Dekapan adalah Seni Mengendalikan, Bukan Menghancurkan
Untuk memahami Dekapan dalam PSHT, seseorang harus terlebih dahulu menyelami lautan filosofi yang menjadi dasarnya. Teknik ini bukanlah sekadar metode untuk menaklukkan lawan secara fisik, melainkan perwujudan nyata dari tujuan luhur organisasi: "mendidik manusia agar berbudi luhur, tahu benar dan salah". Dalam konteks ini, dekapan menjadi alat untuk menerapkan kebijaksanaan di bawah tekanan ekstrem. Ia adalah langkah pertama untuk memisahkan yang benar dari yang salah dalam sebuah konfrontasi, di mana pilihan antara menghancurkan dan mengendalikan menjadi ujian karakter yang sesungguhnya.

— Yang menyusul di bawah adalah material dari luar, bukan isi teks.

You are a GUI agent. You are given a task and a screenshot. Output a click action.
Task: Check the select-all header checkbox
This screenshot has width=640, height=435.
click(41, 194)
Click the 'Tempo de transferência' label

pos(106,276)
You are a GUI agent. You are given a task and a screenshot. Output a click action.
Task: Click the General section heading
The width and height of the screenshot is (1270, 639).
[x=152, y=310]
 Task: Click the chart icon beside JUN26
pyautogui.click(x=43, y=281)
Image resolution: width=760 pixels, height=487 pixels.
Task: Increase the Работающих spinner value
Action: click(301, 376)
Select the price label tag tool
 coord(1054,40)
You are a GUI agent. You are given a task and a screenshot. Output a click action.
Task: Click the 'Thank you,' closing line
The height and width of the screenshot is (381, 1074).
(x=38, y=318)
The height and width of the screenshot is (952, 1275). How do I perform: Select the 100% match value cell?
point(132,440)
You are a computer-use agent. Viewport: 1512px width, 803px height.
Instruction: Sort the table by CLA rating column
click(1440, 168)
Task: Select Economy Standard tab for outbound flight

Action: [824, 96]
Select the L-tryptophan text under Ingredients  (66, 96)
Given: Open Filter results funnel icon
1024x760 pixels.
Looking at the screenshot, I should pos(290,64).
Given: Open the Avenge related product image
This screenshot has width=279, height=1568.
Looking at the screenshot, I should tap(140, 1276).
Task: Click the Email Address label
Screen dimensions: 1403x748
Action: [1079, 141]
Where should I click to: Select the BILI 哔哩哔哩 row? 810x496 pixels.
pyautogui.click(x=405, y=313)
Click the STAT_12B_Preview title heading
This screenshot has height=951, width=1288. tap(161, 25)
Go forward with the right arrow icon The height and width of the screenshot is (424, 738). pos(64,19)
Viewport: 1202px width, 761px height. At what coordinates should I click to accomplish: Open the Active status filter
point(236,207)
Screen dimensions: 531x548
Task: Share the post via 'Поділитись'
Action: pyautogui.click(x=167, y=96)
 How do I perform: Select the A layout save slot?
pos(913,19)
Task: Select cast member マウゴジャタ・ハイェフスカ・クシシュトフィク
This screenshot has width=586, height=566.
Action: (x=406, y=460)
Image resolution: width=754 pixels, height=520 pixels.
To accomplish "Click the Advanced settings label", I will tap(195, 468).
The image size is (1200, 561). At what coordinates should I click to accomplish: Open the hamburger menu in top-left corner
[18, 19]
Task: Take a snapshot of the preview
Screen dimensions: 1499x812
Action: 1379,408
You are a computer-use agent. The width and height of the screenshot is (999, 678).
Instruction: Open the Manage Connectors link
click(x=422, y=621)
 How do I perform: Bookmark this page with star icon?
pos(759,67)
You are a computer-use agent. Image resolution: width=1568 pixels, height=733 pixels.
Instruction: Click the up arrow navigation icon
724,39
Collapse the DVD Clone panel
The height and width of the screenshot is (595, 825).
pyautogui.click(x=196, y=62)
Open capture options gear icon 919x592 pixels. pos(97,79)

Prinsip ini terikat erat dengan semboyan agung Berani karena benar, takut karena salah. Seorang insan SH Terate tidak menggunakan dekapan untuk menindas yang lemah atau memulai perselisihan. Sebaliknya, teknik ini menjadi alat keadilan, diterapkan dengan keberanian yang lahir dari keyakinan bahwa tindakan yang diambil adalah untuk membela kehormatan, melindungi yang lemah, atau menghentikan kezaliman. Keberanian untuk merapatkan jarak dan memulai dekapan bukanlah keberanian buta, melainkan keberanian yang didasari oleh kebenaran hati nurani.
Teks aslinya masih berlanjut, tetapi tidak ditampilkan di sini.